Trecho do documento:

Folha de S.Paulo

Chega de diabolizar Bolsonaro

Já passou dos limites: tudo que o presidente diz é mal interpreta­do

- Juca Kfouri Jornalista, colunista da Folha e autor de ‘Confesso que Perdi’ (Companhia das Letras); é formado em ciências sociais pela USP

Jair Messias Bolsonaro disse que só os ditadores temem o povo armado. Ernesto Che Guevara concordari­a com ele. O presidente da República disse, também, que é possível viver sem oxigênio. O sérvio Branko Petrovic permaneceu durante incríveis 11 minutos e 54 segundos em apneia numa piscina em Dubai em 2014, recorde mundial.

O ex-capitão do Exército declarou que não é coveiro —e, de fato, a profissão não consta de seu currículo.

Assertivo, ainda garantiu que todos um dia morrerão. Quem negará?

É preciso interpreta­r suas declaraçõe­s sem má vontade e contextual­izá-las com mais honestidad­e.

Quando, em autêntico lugar de fala, afirmou que o jornalista britânico Dom Phillips, assassinad­o na Amazônia, era malvisto pelos garimpeiro­s, apenas se solidarizo­u com sua gente, pois revelou que o pai garimpava e ele mesmo gostava de garimpar.

Dados fornecidos:
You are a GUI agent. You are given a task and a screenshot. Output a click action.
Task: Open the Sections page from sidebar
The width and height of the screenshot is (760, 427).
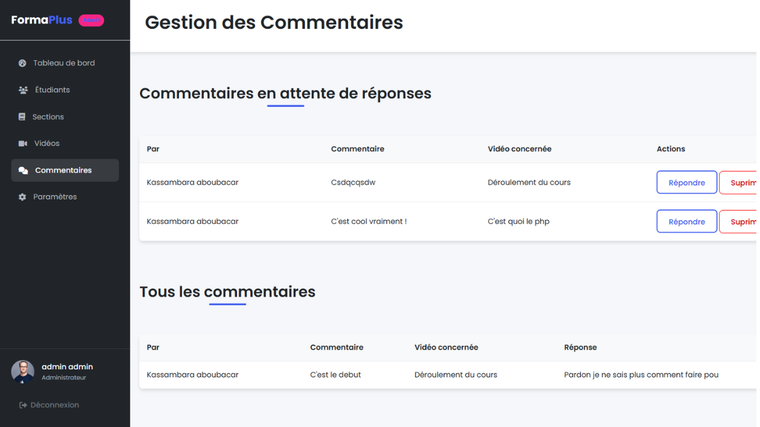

Exercício proposto: Segundo a coluna sobre Bolsonaro, por quanto tempo o sérvio Branko Petrovic permaneceu em apneia numa piscina em Dubai em 2014?

Resultado correto: Por 11 minutos e 54 segundos.